De Kooning spent much of his career negotiating the constantly shifting line between figuration and gestural abstraction. He championed a new sort of ambiguity in his art, one which scholar John Elderfield suggested traversed many of the major movements of the 20th century as the artist sought to “retain both the sculptural contours and ‘bulging, twisting’ planes of traditional figure painting… and the shallow picture plane of modernist art found in the Cubist works of, for example, Picasso and Braque. De Kooning developed several different solutions to this visual issue, becoming an artist who never seemed to stop moving and exploring. He was, in his own enigmatic turn of phrase, a ‘slipping glimpser’ (J. Elderfield, “Willem De Kooning Still Dazzles.” Smithsonian. October 2011, via http://www.smithsonianmag.com/arts-culture/willem-de-kooning-still-dazzles).

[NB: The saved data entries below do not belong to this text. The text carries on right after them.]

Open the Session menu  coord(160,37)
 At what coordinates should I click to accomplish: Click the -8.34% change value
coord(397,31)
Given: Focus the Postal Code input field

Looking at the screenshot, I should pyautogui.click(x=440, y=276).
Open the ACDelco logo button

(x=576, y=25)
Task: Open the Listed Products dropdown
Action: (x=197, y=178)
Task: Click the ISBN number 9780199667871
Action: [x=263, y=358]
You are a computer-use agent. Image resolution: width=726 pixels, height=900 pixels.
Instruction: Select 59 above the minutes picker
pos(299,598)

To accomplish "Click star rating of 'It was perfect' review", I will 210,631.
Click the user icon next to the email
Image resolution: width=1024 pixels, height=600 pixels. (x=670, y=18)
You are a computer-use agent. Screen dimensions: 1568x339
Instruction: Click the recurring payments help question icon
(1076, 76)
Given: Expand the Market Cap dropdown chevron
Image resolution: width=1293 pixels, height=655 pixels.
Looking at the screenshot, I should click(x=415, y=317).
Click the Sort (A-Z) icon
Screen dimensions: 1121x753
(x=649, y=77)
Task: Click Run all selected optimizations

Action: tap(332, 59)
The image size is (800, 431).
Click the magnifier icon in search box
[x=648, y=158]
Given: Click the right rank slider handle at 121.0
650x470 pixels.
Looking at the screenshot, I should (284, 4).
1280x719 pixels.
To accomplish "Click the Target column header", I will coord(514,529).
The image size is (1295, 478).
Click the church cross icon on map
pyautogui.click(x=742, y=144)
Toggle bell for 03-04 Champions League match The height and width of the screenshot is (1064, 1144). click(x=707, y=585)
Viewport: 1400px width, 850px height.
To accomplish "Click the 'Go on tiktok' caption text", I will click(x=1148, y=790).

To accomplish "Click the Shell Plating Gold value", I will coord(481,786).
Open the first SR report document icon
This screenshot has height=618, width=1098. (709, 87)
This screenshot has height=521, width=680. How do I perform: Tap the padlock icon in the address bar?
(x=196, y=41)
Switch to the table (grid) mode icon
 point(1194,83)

As such, Willem de Kooning’s paintings from this period were as topographical, as they were geographical. The artist compresses the traditional notion of perspective into an aspect which appears as if viewed from above, thereby pushing his painterly dance to the fore. “De Kooning’s paintings of the 70s are an annihilation of distance,” David Sylvester said of these works. “These paintings are crystallizations of the experience and amazement of having body and mind dissolve into another who is all delight.” (D. Sylvester, “Flesh was the Reason” in Willem de Kooning Paintings, exh. cat., Washington, D.C., 1994, p. 30). This amalgamation was the culmination of decades of painterly practice, a visceral celebration of all that makes painting the premier art form. By combining color, form, abstraction and figuration into one pulsating canvas, de Kooning demonstrates why he has come to be celebrated as one of the most inventive painters of the post-war period. “When I moved into this house,” he said in 1972 of his move to Springs, “everything seemed self-evident… The space, the light, the trees—I just accepted it without thinking about it much. Now I look around with new eyes. I think it’s all a kind of miracle” (W. de Kooning, quoted by J. Elderfield, ibid, p. 419).